#MeeToGay 2 ans après… où en sommes-nous ? Libérons vraiment la parole

mercredi 08 février 2023

Aujourd’hui, cela va faire deux années que le lanceur d’alerte du #MeToGay n’est plus, et le constat est que très peu de collectifs se saisissent de la question des violences sexistes et sexuelles au sein de la communauté.

VSS 14«  Les critiques et les luttes ne s’exercent pas nécessairement dans les arènes politiques traditionnelles (...) et notamment là où la pseudo-séparation public/privé est source de technologies de contrôle social et politique, il y a de fortes chances pour que les activistes queers investissent des centres commerciaux  ou des panneaux publicitaires tout autant sinon plus, que l’Assemblée Nationale. »1 La gouvernance de l’intime dans notre société contemporaine est permise par les divers mouvements de la libération sexuelle mettant en lumière ce que le privé jusqu’à lors cachait aisément.  Ainsi si la politique  queer ne passe pas par l’Assemblée mais au travers des divers mouvements, encore faudrait-il comprendre pourquoi il demeure complexe de faire fédérer là où le #MeToo a résonné comme un cri d’alerte des atteintes faites aux femmes.   

Une des premières hypothèses demeure dans la manière dont les divers mouvements militants se sont saisies de la libération sexuelle dans l’obtention de droits.  Si aujourd’hui on constate que les affaires touchant à l’intimité des LGBT+ bien qu’elles suscitent elles aussi une sorte de révolte médiatique et politique, les initiatives, les collectifs s'essoufflent peu à peu, arrivant jusqu’à l’oubli, comme si ces luttes n’entraient pas dans une trame mémorielle pouvant s’inscrire dans l’histoire de la militance. Pour Guillaume Marche professeur de civilisation américaine spécialiste des mouvements sociaux contemporain aux États-Unis, « depuis l’après-seconde guerre mondiale, les mouvements homosexuels ont connu trois cycles au cours desquels ils ont oscillé entre des périodes de mobilisation et de démobilisation, de sexualisation et de désexualisation des identités collectives. »2 Le mouvement homophile, le communautarisme et la résurgence de l’activisme. Ces mouvements vont dénoncer à leur  manière le système patriarcal, à la seule différence que, là où les mouvements féministes dénoncent dans une organisation des catégories de genres l’usage de la sexualité comme mécanique de domination, les mouvement queer revendiquent un droit de vivre une sexualité.

- **INFORMATIONS AFFICHÉES**:

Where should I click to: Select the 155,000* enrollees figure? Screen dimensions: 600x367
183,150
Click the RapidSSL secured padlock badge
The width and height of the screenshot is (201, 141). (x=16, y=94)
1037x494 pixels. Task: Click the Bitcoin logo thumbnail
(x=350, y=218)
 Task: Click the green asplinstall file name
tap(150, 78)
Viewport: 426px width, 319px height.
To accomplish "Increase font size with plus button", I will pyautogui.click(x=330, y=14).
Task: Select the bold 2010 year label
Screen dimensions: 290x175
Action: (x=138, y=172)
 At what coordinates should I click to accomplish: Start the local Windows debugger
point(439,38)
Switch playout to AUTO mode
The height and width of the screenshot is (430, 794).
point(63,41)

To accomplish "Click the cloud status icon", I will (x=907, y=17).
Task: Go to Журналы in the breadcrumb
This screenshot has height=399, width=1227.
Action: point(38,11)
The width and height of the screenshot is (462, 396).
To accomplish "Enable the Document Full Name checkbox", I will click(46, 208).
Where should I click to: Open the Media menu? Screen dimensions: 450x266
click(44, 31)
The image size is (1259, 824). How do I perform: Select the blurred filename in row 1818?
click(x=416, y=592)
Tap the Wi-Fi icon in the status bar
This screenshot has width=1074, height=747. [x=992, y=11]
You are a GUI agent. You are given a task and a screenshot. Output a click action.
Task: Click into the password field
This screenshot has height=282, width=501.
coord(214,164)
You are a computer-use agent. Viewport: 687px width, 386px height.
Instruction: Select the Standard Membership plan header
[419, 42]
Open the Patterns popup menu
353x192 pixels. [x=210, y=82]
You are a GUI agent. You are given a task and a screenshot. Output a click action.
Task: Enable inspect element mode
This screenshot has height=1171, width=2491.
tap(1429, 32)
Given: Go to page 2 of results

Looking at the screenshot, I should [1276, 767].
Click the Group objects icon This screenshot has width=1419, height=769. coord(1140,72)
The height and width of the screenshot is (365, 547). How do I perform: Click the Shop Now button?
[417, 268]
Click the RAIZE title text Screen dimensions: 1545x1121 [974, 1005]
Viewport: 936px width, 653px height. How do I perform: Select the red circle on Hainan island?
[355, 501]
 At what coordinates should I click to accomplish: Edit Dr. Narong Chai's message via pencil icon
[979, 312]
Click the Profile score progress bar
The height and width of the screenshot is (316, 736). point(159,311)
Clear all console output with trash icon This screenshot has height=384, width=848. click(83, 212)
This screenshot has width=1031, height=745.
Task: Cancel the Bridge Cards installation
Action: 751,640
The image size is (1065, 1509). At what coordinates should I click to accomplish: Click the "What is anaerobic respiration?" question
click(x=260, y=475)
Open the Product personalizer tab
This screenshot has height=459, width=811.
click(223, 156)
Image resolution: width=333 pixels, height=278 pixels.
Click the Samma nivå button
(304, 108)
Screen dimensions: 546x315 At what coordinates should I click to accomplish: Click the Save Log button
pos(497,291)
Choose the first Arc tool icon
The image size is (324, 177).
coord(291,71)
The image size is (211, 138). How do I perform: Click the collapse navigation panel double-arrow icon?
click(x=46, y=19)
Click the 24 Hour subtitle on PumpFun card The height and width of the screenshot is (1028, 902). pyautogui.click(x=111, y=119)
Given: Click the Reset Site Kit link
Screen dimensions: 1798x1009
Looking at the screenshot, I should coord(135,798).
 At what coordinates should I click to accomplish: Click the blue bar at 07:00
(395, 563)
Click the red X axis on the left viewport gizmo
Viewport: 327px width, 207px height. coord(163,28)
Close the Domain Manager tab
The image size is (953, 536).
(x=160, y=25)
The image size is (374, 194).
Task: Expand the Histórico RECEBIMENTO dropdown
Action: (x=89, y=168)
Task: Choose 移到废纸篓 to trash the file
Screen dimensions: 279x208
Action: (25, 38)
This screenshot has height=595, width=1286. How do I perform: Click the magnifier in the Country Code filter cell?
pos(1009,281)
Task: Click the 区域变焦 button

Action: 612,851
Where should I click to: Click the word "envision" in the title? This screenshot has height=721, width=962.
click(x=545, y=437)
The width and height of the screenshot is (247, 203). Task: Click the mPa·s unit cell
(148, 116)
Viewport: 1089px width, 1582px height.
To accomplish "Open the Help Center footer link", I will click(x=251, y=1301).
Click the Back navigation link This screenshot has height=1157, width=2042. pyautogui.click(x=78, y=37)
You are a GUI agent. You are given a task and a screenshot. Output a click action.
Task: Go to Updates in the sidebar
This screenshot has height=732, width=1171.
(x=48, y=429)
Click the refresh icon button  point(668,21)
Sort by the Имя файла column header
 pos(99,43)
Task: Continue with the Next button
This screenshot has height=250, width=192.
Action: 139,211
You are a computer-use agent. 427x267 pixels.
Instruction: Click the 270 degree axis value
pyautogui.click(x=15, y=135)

- **CONSIGNE**: Transcrivez à l'identique le passage du texte sur le #MeToGay, en commençant par « Aujourd’hui, cela va » et en allant jusqu'à « de la communauté. ».

- **RÉSULTAT**:
Aujourd’hui, cela va faire deux années que le lanceur d’alerte du #MeToGay n’est plus, et le constat est que très peu de collectifs se saisissent de la question des violences sexistes et sexuelles au sein de la communauté.